#### EXTRACT PROVIDED

Diagrammatic representations of the production of \(\pi ^{+} \pi ^{-}\), \(\pi ^0 \eta \) and \(K^{+} K^{-}\) via direct plus rescattering mechanisms in \({\bar{B}}^0\) (a) and \({\bar{B}} ^0_s\) (b) decays

The hadronization leads us to¹

$$\begin{aligned} d{\bar{d}} ({\bar{u}} u +{\bar{d}} d +{\bar{s}} s)&\equiv \left( \phi \cdot \phi \right) _{22}=\pi ^{-} \pi ^{+} +\frac{1}{2}\pi ^0 \pi ^0\nonumber \\&\quad +\frac{1}{3}\eta \eta -\frac{2}{\sqrt{6}}\pi ^0 \eta +{\bar{K}}^0 K^0 ,\nonumber \\ s{\bar{s}} ({\bar{u}} u + {\bar{d}} d +{\bar{s}} s)&\equiv \left( \phi \cdot \phi \right) _{33}=K^{-} K^{+} + {\bar{K}}^0 K^0 +\frac{1}{3}\eta \eta . \end{aligned}$$

(5)

where the \(\eta '\) terms have been neglected because the \(\eta '\) is too massive and has not effect here. The decomposition of the former formulas tell us the weight by which a pair of pions are produced in the first step. The next step consists in taking into account the interaction of the mesons produced to finally obtain the desired couple of mesons. This is represented in Fig. 3.

The amplitudes for a final production of the different meson pairs are given by²

$$\begin{aligned}&t({\bar{B}}^0 \rightarrow J/\psi \pi ^{+} \pi ^{-}) \nonumber \\&\quad = V_P V_{cd} \left( 1G_{\pi ^{+} \pi ^{-}} t_{\pi ^{+} \pi ^{-} \rightarrow \pi ^{+} \pi ^{-}} +2 \frac{1}{2} \frac{1}{2} G_{\pi ^0 \pi ^0} t_{\pi ^0 \pi ^0 \rightarrow \pi ^{+} \pi ^{-}} \right. \nonumber \\&\qquad \left. +G_{K^0 {\bar{K}}^0} t_{K^0 {\bar{K}}^0 \rightarrow \pi ^{+} \pi ^{-}} +2 \frac{1}{3} \frac{1}{2} G_{\eta \eta } t_{\eta \eta \rightarrow \pi ^{+} \pi ^{-}}\right) , \end{aligned}$$

(6)

########

### QUESTIONS
1) From the caption at the top of the excerpt on B meson decays, list every meson pair whose production it depicts.
2) Render the records as a Markdown table with columns Row and Record, starting at the line containing "at (286, 564)." and ending at the line containing "The image size is (1255, 723).". Skip blank lines.

#### STUDY MATERIAL

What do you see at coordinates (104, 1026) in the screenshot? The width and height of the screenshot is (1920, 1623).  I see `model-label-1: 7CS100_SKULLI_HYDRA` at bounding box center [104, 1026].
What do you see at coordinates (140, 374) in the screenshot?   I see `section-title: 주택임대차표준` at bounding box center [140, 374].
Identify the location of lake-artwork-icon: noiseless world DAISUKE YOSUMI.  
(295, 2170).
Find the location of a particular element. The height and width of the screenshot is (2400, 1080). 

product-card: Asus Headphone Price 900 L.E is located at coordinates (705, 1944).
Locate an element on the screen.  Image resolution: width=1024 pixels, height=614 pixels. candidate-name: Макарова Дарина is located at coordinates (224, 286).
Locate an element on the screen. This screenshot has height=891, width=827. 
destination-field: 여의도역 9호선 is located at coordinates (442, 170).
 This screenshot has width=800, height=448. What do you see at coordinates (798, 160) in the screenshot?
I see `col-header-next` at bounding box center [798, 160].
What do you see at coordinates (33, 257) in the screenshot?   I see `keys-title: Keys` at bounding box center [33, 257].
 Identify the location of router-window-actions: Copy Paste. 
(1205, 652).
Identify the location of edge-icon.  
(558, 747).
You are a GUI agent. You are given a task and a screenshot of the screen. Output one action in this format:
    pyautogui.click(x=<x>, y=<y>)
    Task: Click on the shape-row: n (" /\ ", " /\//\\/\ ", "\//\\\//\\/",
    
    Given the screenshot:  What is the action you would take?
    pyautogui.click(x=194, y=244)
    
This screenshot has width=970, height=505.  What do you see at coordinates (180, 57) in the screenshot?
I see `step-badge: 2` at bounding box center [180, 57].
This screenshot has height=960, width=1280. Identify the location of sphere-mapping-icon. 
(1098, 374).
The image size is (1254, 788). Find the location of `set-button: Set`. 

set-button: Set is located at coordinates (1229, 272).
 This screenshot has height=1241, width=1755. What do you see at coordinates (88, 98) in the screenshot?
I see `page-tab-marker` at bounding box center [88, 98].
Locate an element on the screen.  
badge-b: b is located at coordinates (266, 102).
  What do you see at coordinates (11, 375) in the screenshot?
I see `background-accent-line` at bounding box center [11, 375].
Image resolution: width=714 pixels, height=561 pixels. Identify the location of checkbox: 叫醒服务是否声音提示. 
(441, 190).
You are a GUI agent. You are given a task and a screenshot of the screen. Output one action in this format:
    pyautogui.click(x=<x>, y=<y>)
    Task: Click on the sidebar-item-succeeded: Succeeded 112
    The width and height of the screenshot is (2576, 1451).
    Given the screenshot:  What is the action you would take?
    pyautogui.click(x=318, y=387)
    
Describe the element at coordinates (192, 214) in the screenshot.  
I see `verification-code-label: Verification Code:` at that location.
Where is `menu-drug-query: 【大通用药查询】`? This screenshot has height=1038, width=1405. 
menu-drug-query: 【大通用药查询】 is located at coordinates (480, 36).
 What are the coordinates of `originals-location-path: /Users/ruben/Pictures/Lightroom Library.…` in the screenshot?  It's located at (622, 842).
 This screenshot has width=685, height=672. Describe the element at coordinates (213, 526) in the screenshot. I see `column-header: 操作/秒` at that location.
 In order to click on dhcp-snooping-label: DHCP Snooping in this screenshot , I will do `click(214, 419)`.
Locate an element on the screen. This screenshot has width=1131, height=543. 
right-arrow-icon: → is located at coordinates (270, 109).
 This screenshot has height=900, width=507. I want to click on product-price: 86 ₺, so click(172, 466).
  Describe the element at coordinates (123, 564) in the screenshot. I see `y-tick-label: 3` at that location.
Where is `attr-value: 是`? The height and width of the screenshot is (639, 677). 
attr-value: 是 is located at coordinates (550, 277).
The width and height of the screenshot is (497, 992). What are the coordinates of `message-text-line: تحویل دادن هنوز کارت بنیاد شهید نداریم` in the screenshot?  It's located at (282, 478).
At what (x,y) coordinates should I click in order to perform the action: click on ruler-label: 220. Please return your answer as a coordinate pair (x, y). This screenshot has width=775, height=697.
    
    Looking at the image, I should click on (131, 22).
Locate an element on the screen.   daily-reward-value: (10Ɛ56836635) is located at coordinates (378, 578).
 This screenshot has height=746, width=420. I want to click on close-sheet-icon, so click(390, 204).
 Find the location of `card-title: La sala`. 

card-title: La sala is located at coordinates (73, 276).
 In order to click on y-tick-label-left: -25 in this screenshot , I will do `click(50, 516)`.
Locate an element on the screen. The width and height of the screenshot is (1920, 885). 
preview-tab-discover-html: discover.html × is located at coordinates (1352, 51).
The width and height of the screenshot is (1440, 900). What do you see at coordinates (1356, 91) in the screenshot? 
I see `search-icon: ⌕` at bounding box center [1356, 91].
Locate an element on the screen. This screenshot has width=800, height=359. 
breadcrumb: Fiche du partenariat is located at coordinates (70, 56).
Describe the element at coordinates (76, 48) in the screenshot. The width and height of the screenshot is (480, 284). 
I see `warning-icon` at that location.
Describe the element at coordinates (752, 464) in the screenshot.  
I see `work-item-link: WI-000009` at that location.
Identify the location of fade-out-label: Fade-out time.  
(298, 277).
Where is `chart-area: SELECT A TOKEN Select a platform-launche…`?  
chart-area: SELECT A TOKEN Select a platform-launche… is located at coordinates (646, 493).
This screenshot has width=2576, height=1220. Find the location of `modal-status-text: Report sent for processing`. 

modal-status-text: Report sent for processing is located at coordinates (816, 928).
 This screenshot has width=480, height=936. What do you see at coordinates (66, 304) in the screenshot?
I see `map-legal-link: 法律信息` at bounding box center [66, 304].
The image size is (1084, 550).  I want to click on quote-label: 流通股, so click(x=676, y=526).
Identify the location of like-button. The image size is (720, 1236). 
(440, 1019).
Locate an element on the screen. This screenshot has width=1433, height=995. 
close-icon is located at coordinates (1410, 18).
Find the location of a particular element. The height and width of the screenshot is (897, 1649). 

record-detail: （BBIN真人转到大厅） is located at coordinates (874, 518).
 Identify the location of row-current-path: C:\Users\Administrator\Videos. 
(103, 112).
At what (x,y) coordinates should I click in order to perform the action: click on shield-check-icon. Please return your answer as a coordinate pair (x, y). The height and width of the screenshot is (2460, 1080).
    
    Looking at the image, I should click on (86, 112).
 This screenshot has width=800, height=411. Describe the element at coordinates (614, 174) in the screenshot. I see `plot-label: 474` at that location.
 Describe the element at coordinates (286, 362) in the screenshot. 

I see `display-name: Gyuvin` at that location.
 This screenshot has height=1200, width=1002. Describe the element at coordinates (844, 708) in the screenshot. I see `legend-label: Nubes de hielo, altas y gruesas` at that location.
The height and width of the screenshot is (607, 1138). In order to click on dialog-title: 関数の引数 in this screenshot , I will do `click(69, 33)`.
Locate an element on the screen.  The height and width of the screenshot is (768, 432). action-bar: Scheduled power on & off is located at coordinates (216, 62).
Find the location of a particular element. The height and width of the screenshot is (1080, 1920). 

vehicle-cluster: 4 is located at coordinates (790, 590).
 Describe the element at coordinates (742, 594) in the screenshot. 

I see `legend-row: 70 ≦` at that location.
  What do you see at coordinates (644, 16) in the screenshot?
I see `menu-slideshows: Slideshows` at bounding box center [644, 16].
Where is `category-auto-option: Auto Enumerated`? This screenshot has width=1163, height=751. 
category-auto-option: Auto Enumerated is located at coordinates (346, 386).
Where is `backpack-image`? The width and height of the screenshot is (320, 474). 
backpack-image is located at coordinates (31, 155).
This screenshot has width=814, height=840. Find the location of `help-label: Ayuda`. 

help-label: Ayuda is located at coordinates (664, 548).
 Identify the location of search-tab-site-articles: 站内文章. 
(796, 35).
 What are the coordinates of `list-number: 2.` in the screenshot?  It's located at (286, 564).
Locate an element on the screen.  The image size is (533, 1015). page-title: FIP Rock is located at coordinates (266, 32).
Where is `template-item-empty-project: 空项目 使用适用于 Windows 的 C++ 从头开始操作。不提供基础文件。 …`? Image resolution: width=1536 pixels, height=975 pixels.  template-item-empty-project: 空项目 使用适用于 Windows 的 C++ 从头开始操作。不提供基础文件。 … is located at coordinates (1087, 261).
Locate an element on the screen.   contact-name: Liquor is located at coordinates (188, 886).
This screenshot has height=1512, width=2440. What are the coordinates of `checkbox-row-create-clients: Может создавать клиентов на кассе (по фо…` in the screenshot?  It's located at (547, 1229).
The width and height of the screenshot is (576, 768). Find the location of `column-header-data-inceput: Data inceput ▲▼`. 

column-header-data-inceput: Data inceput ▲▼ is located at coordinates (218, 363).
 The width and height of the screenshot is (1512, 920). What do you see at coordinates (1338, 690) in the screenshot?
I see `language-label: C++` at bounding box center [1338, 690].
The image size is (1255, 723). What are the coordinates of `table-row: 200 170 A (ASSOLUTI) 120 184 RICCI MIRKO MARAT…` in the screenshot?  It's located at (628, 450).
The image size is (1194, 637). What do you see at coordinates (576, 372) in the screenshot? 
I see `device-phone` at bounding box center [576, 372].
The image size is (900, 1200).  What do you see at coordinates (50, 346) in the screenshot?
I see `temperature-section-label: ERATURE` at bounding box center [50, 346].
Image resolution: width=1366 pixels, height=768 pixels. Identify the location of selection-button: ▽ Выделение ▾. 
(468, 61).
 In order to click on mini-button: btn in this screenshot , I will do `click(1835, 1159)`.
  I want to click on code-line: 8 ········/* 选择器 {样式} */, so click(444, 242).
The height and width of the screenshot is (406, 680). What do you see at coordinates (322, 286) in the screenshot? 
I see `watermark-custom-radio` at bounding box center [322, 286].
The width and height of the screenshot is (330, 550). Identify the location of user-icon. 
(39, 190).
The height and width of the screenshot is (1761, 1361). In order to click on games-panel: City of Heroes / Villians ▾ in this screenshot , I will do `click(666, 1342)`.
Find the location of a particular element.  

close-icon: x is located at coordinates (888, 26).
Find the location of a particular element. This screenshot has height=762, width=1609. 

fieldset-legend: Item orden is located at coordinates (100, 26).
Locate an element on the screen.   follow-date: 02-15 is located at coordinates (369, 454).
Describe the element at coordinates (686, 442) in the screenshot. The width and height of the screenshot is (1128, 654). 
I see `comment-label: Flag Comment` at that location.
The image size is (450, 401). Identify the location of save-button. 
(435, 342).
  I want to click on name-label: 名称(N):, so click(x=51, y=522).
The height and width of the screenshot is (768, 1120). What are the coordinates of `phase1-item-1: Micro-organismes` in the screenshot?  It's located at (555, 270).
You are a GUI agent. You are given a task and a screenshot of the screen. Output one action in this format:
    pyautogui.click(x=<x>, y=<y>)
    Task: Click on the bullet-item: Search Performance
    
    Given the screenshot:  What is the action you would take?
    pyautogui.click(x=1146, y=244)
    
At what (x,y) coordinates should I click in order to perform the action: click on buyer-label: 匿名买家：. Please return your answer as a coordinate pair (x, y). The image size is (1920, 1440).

########

### ACTIVITY ANSWERS
1) π⁺π⁻, π⁰η, K⁺K⁻

2)
| Row | Record |
|---|---|
| 1 |  What are the coordinates of `list-number: 2.` in the screenshot?  It's located at (286, 564). |
| 2 | Locate an element on the screen.  The image size is (533, 1015). page-title: FIP Rock is located at coordinates (266, 32). |
| 3 | Where is `template-item-empty-project: 空项目 使用适用于 Windows 的 C++ 从头开始操作。不提供基础文件。 …`? Image resolution: width=1536 pixels, height=975 pixels.  template-item-empty-project: 空项目 使用适用于 Windows 的 C++ 从头开始操作。不提供基础文件。 … is located at coordinates (1087, 261). |
| 4 | Locate an element on the screen.   contact-name: Liquor is located at coordinates (188, 886). |
| 5 | This screenshot has height=1512, width=2440. What are the coordinates of `checkbox-row-create-clients: Может создавать клиентов на кассе (по фо…` in the screenshot?  It's located at (547, 1229). |
| 6 | The width and height of the screenshot is (576, 768). Find the location of `column-header-data-inceput: Data inceput ▲▼`.  |
| 7 | column-header-data-inceput: Data inceput ▲▼ is located at coordinates (218, 363). |
| 8 |  The width and height of the screenshot is (1512, 920). What do you see at coordinates (1338, 690) in the screenshot? |
| 9 | I see `language-label: C++` at bounding box center [1338, 690]. |
| 10 | The image size is (1255, 723). What are the coordinates of `table-row: 200 170 A (ASSOLUTI) 120 184 RICCI MIRKO MARAT…` in the screenshot?  It's located at (628, 450). |